November 1 – The film Oklahoma! (1955), previously released to select cities in Todd-AO, now receives a U.S. national release in CinemaScope, since not all theatres are yet equipped for Todd-AO. To accomplish this, the film has actually been shot twice, rather than printing one version in two different film processes, as is later done.
November 3 – MGM’s film The Wizard of Oz is the first major Hollywood film running more than 90 minutes to be televised uncut in one evening, in the United States.
November 6 – 1956 United States presidential election: Republican incumbent Dwight D. Eisenhower defeats Democratic challenger Adlai Stevenson, in a rematch of their contest 4 years earlier.
November 14 – An eight-mile long stretch of highway is opened west of Topeka, Kansas, creating the first portion of the Interstate Highway System in the United States and the first highway to be completed with funds from the Federal Aid Highway Act of 1956.[13]

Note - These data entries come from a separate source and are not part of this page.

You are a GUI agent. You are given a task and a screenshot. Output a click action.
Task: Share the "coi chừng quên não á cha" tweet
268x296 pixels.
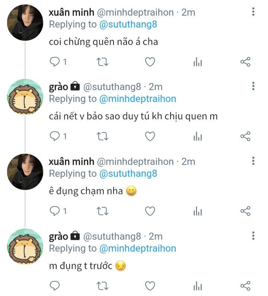click(245, 62)
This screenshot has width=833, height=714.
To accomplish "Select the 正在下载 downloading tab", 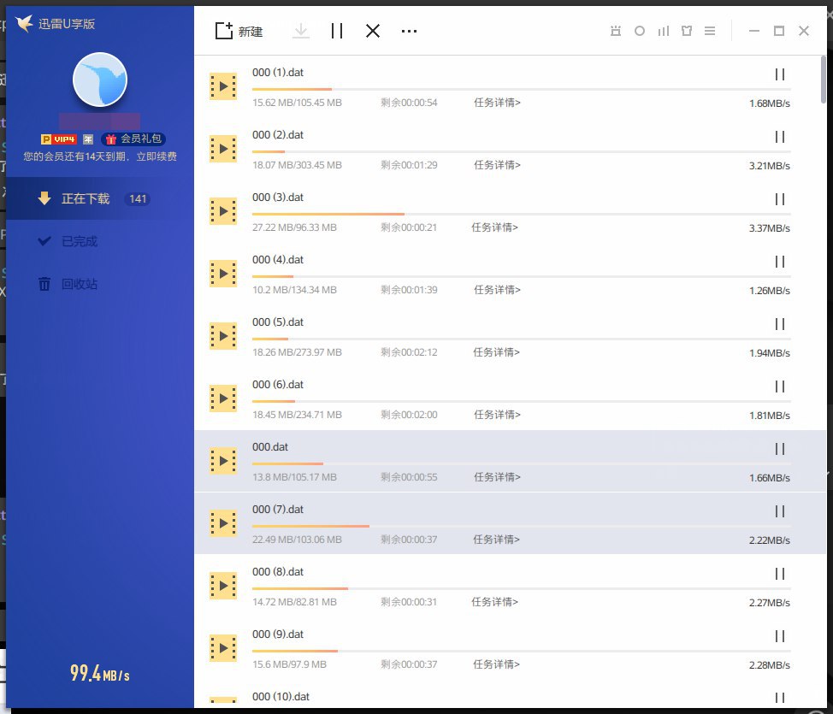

November 22 – The 1956 Summer Olympics begin in Melbourne, Australia.
November 30 – African-American Floyd Patterson wins the world heavyweight boxing championship that is vacant after the retirement of Rocky Marciano.
December 4 – The Million Dollar Quartet (Elvis Presley, Jerry Lee Lewis, Carl Perkins, and Johnny Cash) get together at Sun Studio, for the first and last time in history.
December 18 – To Tell the Truth debuts on CBS-TV in the United States.
December 31 – Bob Barker makes his television debut, as host of the game show Truth or Consequences in the United States.